Katie C. Stalker, associate professor
School of Social Work

A team from the School of Social Work has received a $3.59 million Department of Education grant to develop and implement a fellowship program for graduate students designed to increase the number of highly trained, school-based social workers in rural communities.

The School of Social Work, in partnership with Erie 1 BOCES, will create the Buffalo Mental Health Service Professional (MHSP) fellowship program. If selected for the fellowship, UB students pursuing a Master of Social Work (MSW) degree will receive intensive training and coursework in evidence-based practices meant to specifically address the unique mental health issues facing students and families in rural communities.

Rural schools face significant challenges meeting their students’ mental health needs because of staffing shortages, competing demands and the limitations of local mental health service systems, according to Katie C. Stalker, associate professor of social work and the grant’s principal investigator.

“Compared to children in metropolitan and urban areas, children in rural communities have higher rates of depression, suicidality and other mental health conditions,” says Stalker. “This program prepares our MSW students for the unique concerns found in these rural schools.”

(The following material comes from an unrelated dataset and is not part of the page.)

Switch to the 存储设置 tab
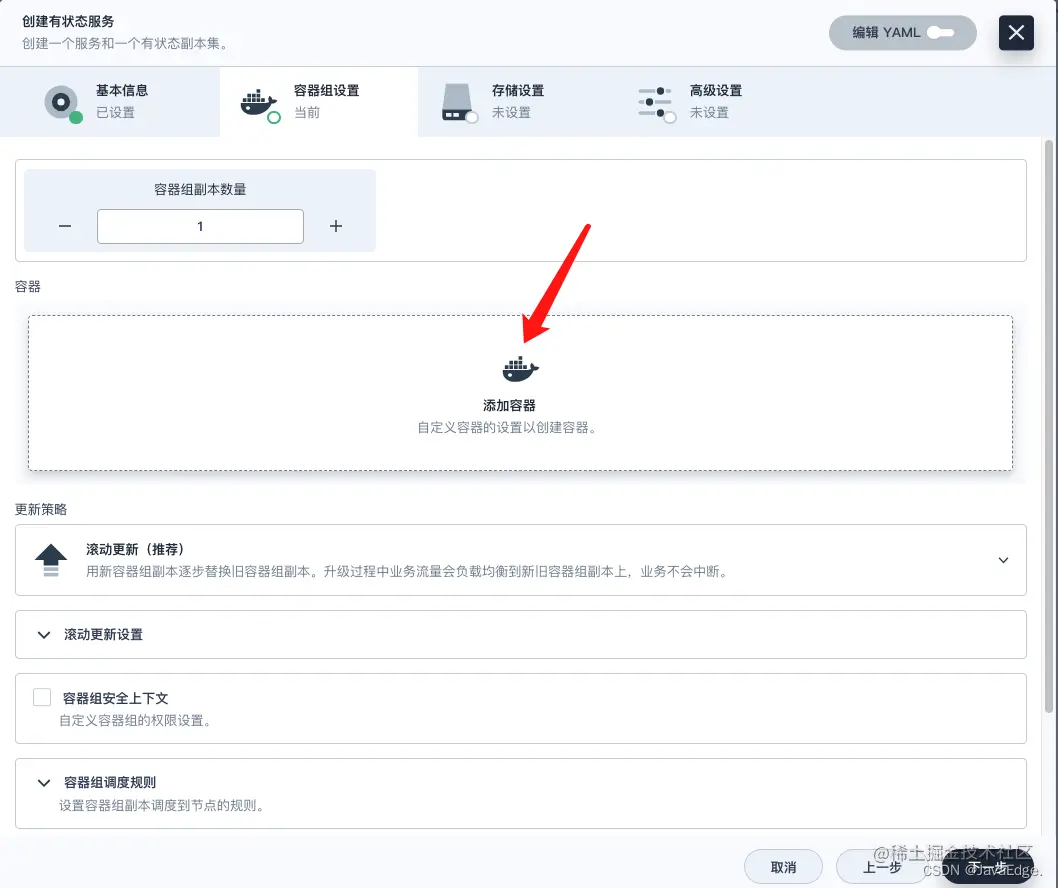Screen dimensions: 1058x888 (517, 102)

Fellows in the Buffalo MHSP program will have field placements across three Western New York counties in the Alden, Akron, Niagara-Wheatfield and Medina school districts, all of which qualify as high-need local education agencies.

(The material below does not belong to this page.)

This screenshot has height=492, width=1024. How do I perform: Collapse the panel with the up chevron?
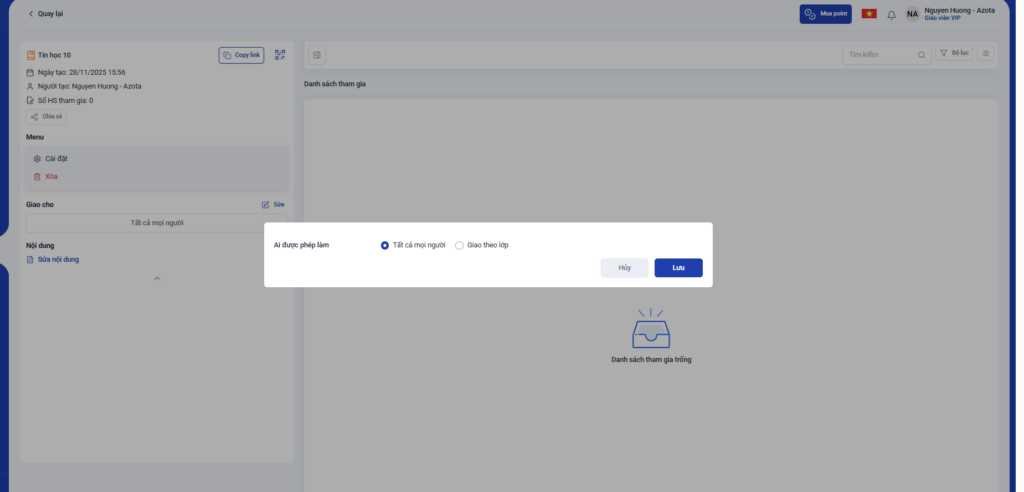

A second component of the program, called UB STARS (Small Towns and Rural Schools), will recruit MSW students to UB from the grant’s participating rural communities who are interested in social work positions at their local schools, thus helping to grow the workforce pipeline from within each community.

UB STARS fellows will receive full tuition and fees support, a field placement stipend, reimbursement for travel to and from placements, and other covered expenses.

UB STARS addresses what has been identified as the “rural knowledge gap,” according to Annahita Ball, associate professor of social work and the grant’s co-principal investigator. Alexander Rubin, clinical assistant professor, and Michael Lynch, clinical associate professor, both colleagues in the School of Social Work, will serve as co-investigators.

“Since most social workers are trained in urban areas and are from urban areas, they’re not adequately prepared to provide culturally appropriate services in rural schools,” Ball explains.

Over the course of the five-year grant period, 46 fellows will participate in the program, of which six will be UB STARS participants.

Adolescent mental health in the U.S., already a concern by 2019, was made worse by the COVID-19 pandemic. It’s a crisis of youth mental health, according to the Centers for Disease Control and Prevention, and schools can help reverse the alarming trends.

Research has suggested that family structure, drugs, poverty and stigma are contributing factors to mental health issues of students in rural, low-income communities. And the concerns are even greater for racialized youth or youth who are members of the LGBTQ+ community.

“The higher rates of mental health issues we’re seeing in rural areas, compared with urban areas, is partly due to limited access to services,” Ball says. “There are fewer services, and those services are often far away.

“Western New York’s rural communities are also racially and ethnically diverse in ways that differ from urban areas and our students need to be able to better navigate these differences.”